Virtual medicine saves lives

How Telestroke helped Ken get the care he needed, fast
Ken and Evelyn Paton

When Ken Paton couldn’t move his right side, his wife, Evelyn, called 9-1-1.

On Jan. 29, 2020, Ken and Evelyn Paton were fast asleep in their home in Steinbach, Man., an hour south of Winnipeg,  when Ken appeared to be having a bad dream. When Evelyn tried to wake him, Ken’s right side was too weak for him to get up. He couldn’t speak, and his eyes kept focusing to the left. Evelyn knew something was very wrong, so she called 9-1-1.

The benefits of virtual care

Thankfully, Bethesda Regional Health Centre joined the Manitoba Telestroke network in January 2019 – and that’s exactly where paramedics took Ken. 

Using videoconferencing technology, Telestroke enables stroke patients to be assessed at one of Manitoba’s seven rural Telestroke sites by a stroke neurologist located in Winnipeg. After assessing the patient virtually and reviewing the CT scan, the neurologist determines a treatment plan for the patient. This may include the delivery of a time-sensitive clot-busting medication called alteplase, delivered at the site by trained nurses and physicians, or a transfer to Winnipeg for endovascular thrombectomy (EVT). 

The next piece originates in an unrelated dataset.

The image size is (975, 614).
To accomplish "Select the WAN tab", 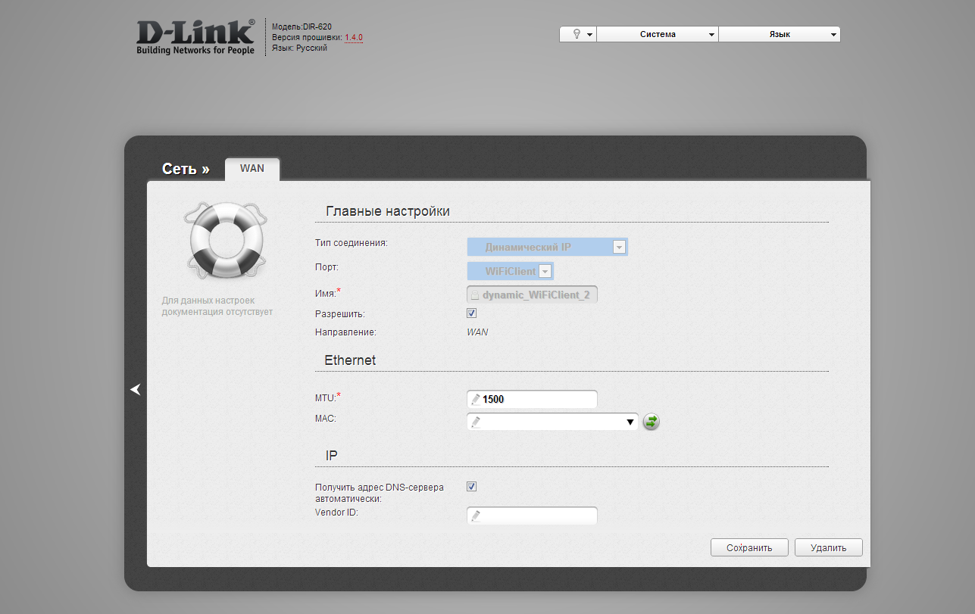I will point(252,168).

“Calling 9-1-1 is the fastest way for stroke patients to receive emergency care when every second counts,” said Dr. Denis Fortier, VP – Medical Services at Southern Health-Santé Sud. “Telestroke virtually connects rural patients, local physicians, and stroke specialists to prevent delays when someone is having a stroke. The Telestroke protocol allows the site to be ready before the patient arrives and is saving lives when patients in the region need immediate access to emergency stroke care.”

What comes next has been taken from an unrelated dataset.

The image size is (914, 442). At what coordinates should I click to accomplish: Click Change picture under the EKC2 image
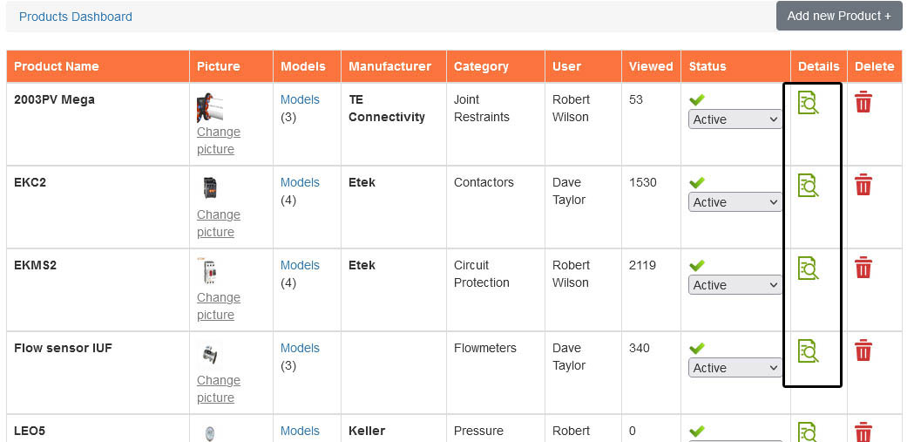coord(219,223)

We live in a time when working virtually has become commonplace. Telestroke has provided virtual care in Manitoba since 2014, with life-saving results for many of the 763 people who have been assessed through the system. Across Canada, most provinces have similar programs to coordinate virtual care for acute stroke. A growing number of these have expanded to include stroke prevention and rehabilitation services.

 

The Telestroke protocol is saving lives.

Dr. Denis Fortier VP, Medical Services at Southern Health-Santé Sud

In Ken Paton’s case, he was assessed with a major stroke for which he received alteplase in Bethesda. He was then transferred by ambulance to Health Sciences Centre Winnipeg, home of Manitoba’s comprehensive stroke centre, for EVT: doctors threaded a retrievable stent through blood vessels up to his brain, and the clot was captured and removed. The procedure restored crucial blood flow to Ken’s brain and prevented permanent damage, restoring his life!

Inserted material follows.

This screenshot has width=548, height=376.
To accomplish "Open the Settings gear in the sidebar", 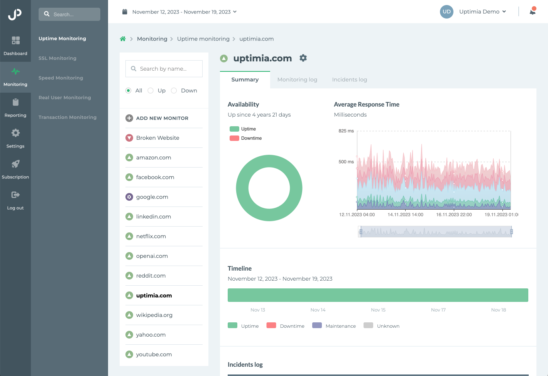I will pos(15,138).

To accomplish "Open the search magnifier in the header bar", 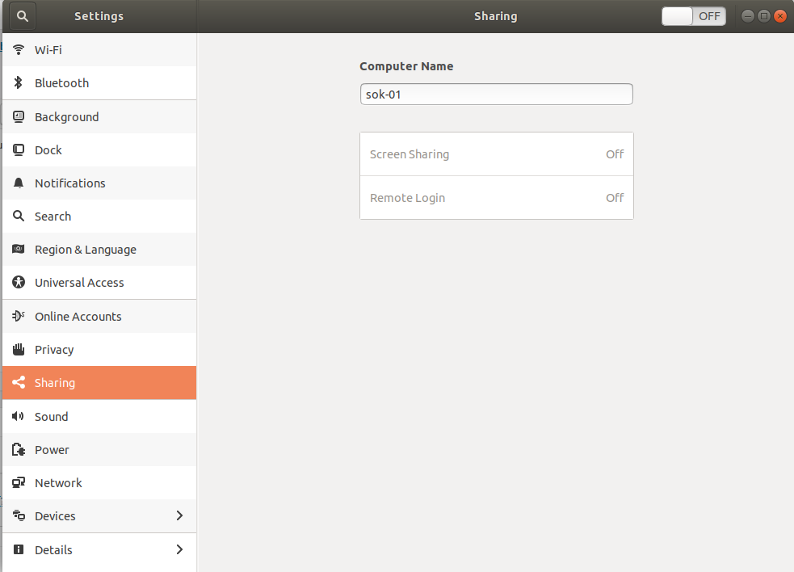I will point(20,15).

Evelyn and her sons saw Ken within an hour after the procedure; he was conscious, speaking and able to move – Ken was back! Three days later he was transferred back to Bethesda for 10 days of rehabilitation. Today, Ken is doing great – you can’t even tell that he’s had a stroke.

Knowing the signs

When it comes to a stroke, every minute counts: 1.9 million brain cells are lost every minute after a stroke starts. The sooner blood flow is restored to the brain, the greater the potential for a good outcome. Heart & Stroke urges you to learn the FAST signs of stroke, and to understand that you need to call 9-1-1 or your local emergency number right away. You could save the life of someone you love!